Square Mile has given three corporate bonds a AAA-rating: Invesco Perpetual Corporate Bond, Fidelity Moneybuilder Income and Fidelity Moneybuilder Income Reduced Duration.

The last of these does not yet have a three year track record, but the other two have a similar performance record to the M&G portfolios.

Paul Causer and Paul Read’s Invesco Perpetual Corporate Bond fund has tended to be more volatile in recent years however, thanks the managers’ willingness to invest in riskier debt, including European financials.

The two funds are very large in their own right – Invesco Corporate Bond is £5.5bn in size, while Fidelity Moneybuilder Income is £3.1bn.
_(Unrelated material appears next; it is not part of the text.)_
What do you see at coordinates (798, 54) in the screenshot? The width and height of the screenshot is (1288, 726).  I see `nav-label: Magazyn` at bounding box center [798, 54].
However, M&G’s total bond strategy dwarfs that of its rivals.

Rob Gleeson and his FE Research team continue to recommend M&G Optimal Income, Corporate Bond and Strategic Bond in the FE Select 100, though say they are watching performance closely to ensure that Woolnough’s strategy isn’t adversely impacted.

Managing director at Whitechurch Gavin Haynes is more concerned however, and highlights fund size as the primary reason why he doesn’t hold Optimal Income across client portfolios.

“There are certain areas of the bond market that I would say have as much liquidity risk as in the equity market. Take high yield for example – if there is a flight from risk and a lot of money comes out of this at the same time, there could be a problem,” he said.

“When a fund is £21bn, there’s no doubt that liquidity restricts where you can go. While they have certain instruments to help them such as derivatives, we’d rather look elsewhere.”

Haynes says he holds Jupiter Strategic Bond and Artemis Strategic Bond in place of M&G Optimal Income.